Salah eddine kharouai

Salaheddine Kharouai est un journaliste basé dans la ville de Safi. En raison de son travail d’investigation sur des dossiers environnementaux sensibles, il subit des représailles, selon l’AMDH Safi. 

Il y a onze mois, Kharouai participait, en tant que fixeur, à une émission diffusée sur la chaîne France 5 mettant en cause la pollution de l’eau dans la ville de Safi. Face à la polémique et les pressions le journaliste marocain publie un communiqué en se dédouanant du contenu de l’enquête. « Je dénonce que ma participation à cette émission a été dévoyée de son contexte général, censé être objectif, pour servir sournoisement les intérêts propres de parties occultes qui veulent, fort malheureusement, faire flèche de tout bois pour s’attaquer à mon pays », avait écrit Kharouai, quelques jours avant la diffusion de cette enquête. Malgré sa volte-face, le journaliste dit « subir, ainsi que des membres de sa famille, des pressions des autorités locales ». Il est soutenu par la section safiote de l’Association marocaine des droits de l’Homme (AMDH). 
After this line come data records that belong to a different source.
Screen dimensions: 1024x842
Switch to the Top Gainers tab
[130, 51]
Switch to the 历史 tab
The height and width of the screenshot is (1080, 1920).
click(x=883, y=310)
Privation des documents administratifs 

En juillet dernier, l’AMDH Safi publie un communiqué de soutien à ce journaliste d’investigation spécialisé dans le domaine de l’environnement. L’AMDH accuse les autorités locales de « harcèlement contre le journaliste, sa mère et ses trois frères ». 

Le journaliste et militant a attribué la raison de cette situation « à son activité de journaliste d’investigation et à ses écrits politiques, socio-économiques dans le domaine de l’environnement ». 

L’AMDH exprime sa solidarité « de principe et inconditionnelle avec Kharouai dans l’exercice de son droit légitime à sa liberté d’expression en tant que journaliste d’investigation, et en tant que militant politique et social dans le domaine de l’environnement ». L’AMDH refuse l’utilisation « de famille comme boucliers humains afin de limiter et réprimer son activité journalistique ». Elle invite aussi les autorités locales à donner à la famille du journaliste, notamment sa mère et ses frères, tous les documents administratifs légitimes et de respecter leurs droits civiques.